Action item.
From the first line to the last, restate the records word for word, skipping the pictures.
═════ Records for the task
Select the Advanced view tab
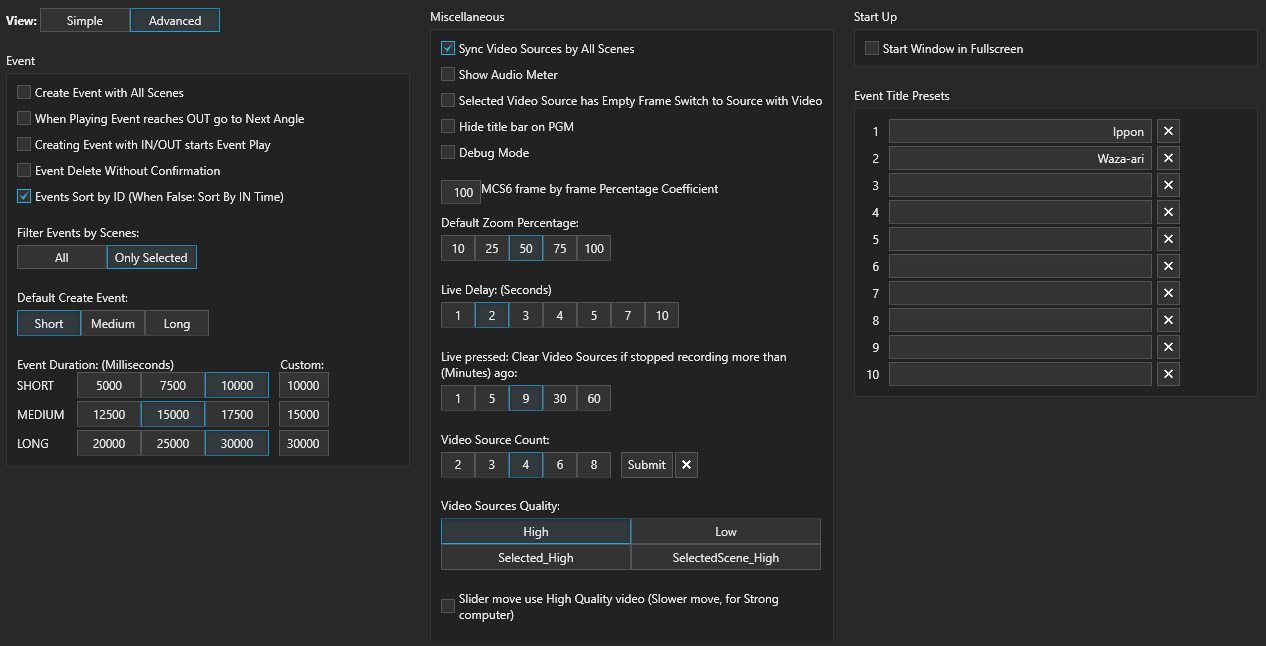This screenshot has width=1266, height=646. 175,20
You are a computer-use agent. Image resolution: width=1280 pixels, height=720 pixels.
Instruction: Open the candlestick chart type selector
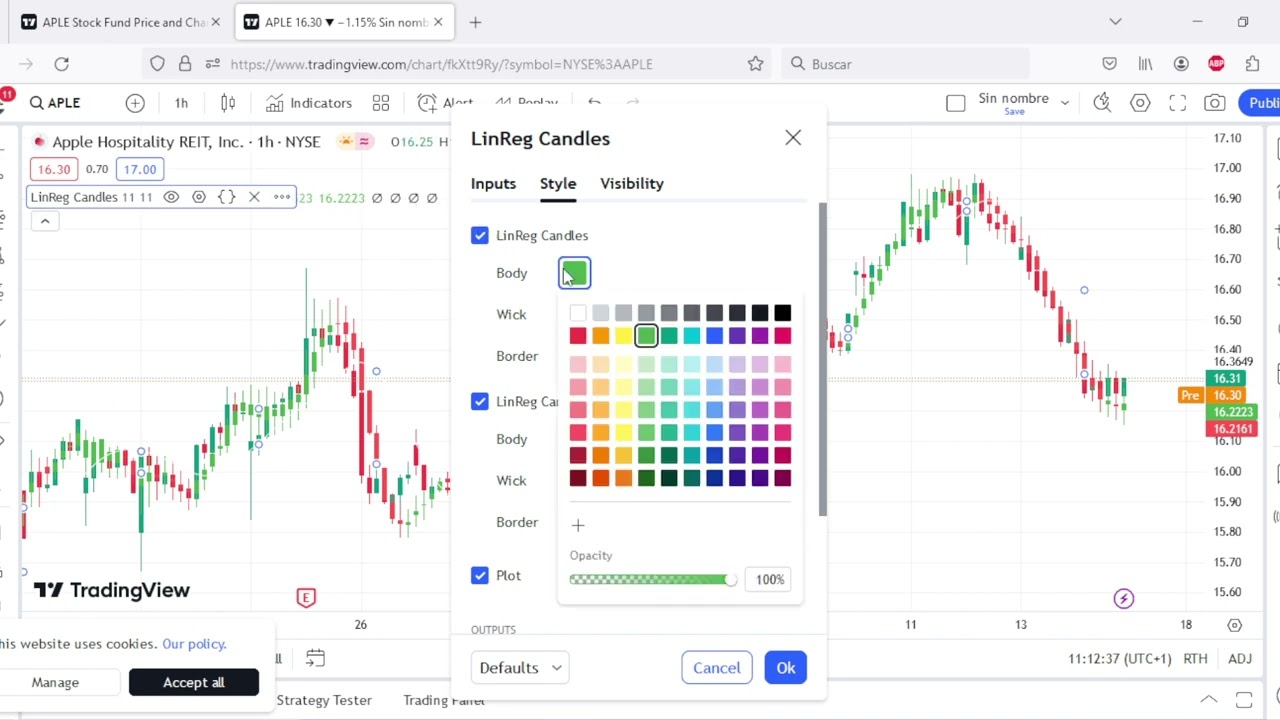pyautogui.click(x=228, y=103)
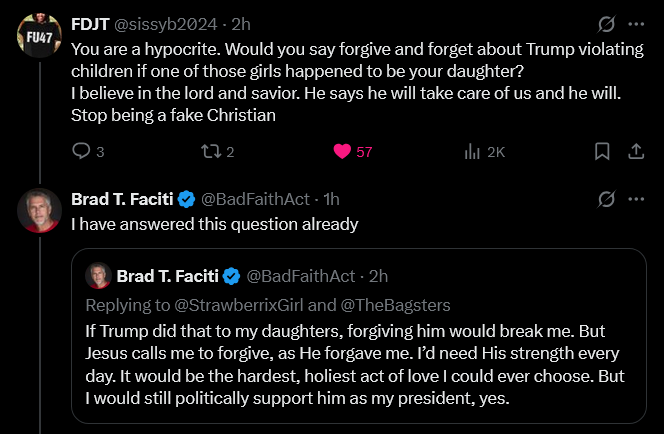Click quoted tweet's small avatar
This screenshot has width=664, height=434.
(98, 275)
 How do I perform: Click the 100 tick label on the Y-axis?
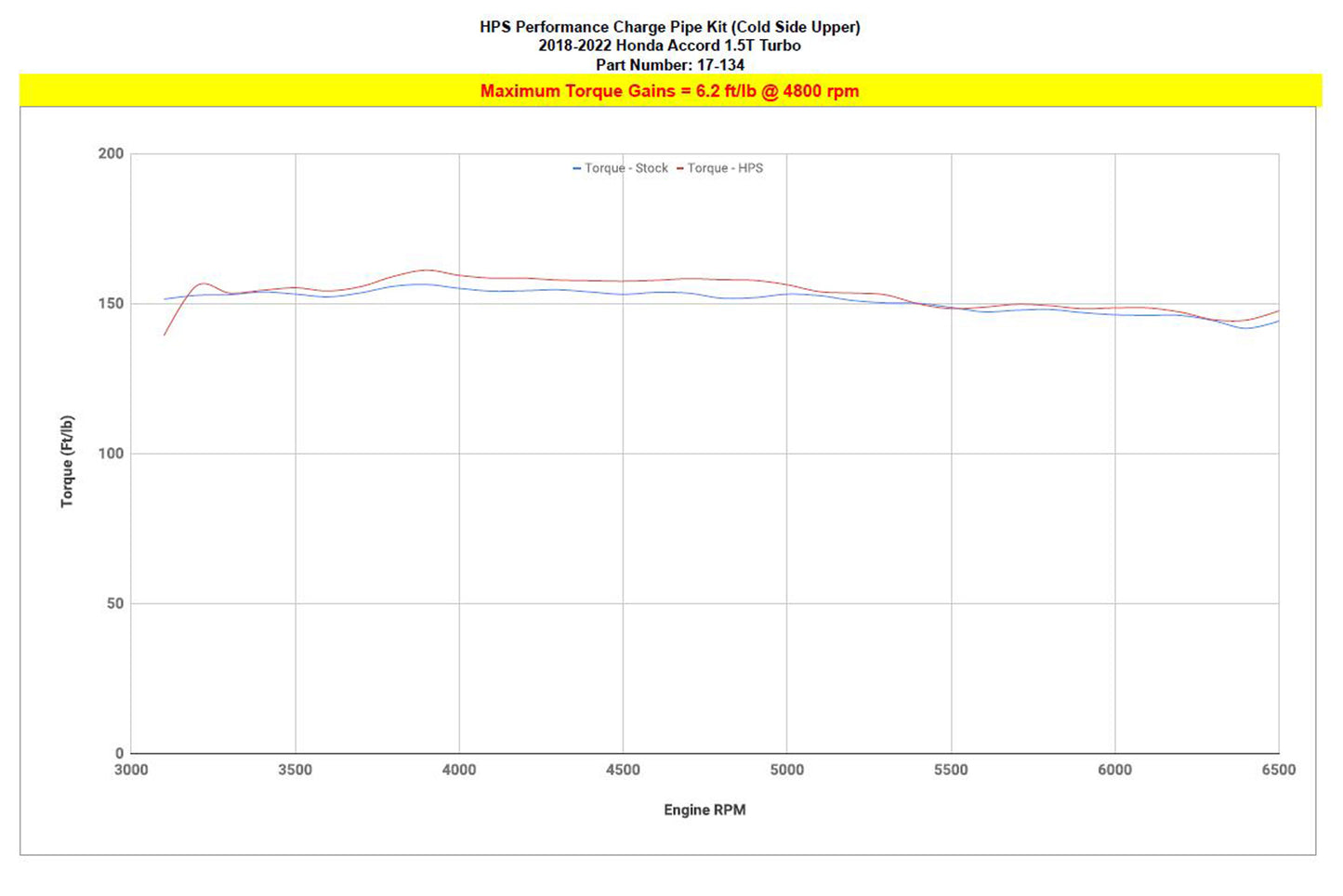click(x=111, y=454)
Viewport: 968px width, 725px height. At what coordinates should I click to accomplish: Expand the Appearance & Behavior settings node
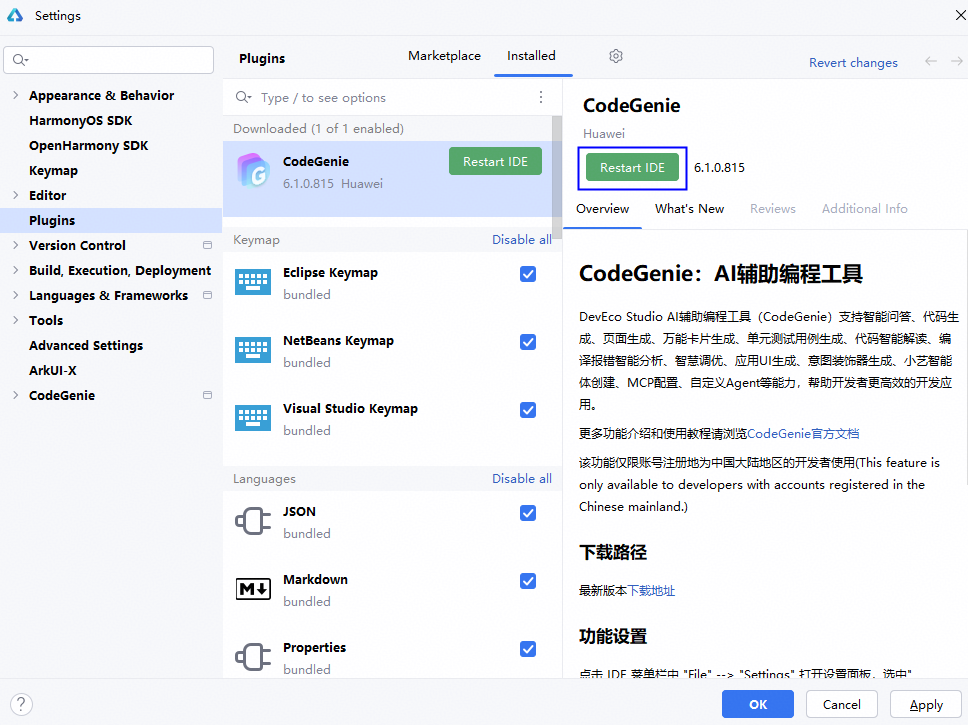[15, 96]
══════════
Final answer.
Select the Advanced view tab
This screenshot has width=1266, height=646. 175,20
You are a computer-use agent. Image resolution: width=1280 pixels, height=720 pixels.
Instruction: Open the candlestick chart type selector
pyautogui.click(x=228, y=103)
Click quoted tweet's small avatar
This screenshot has width=664, height=434.
(98, 275)
 How do I perform: Click the 100 tick label on the Y-axis?
click(x=111, y=454)
Viewport: 968px width, 725px height. At what coordinates should I click to accomplish: Expand the Appearance & Behavior settings node
[15, 96]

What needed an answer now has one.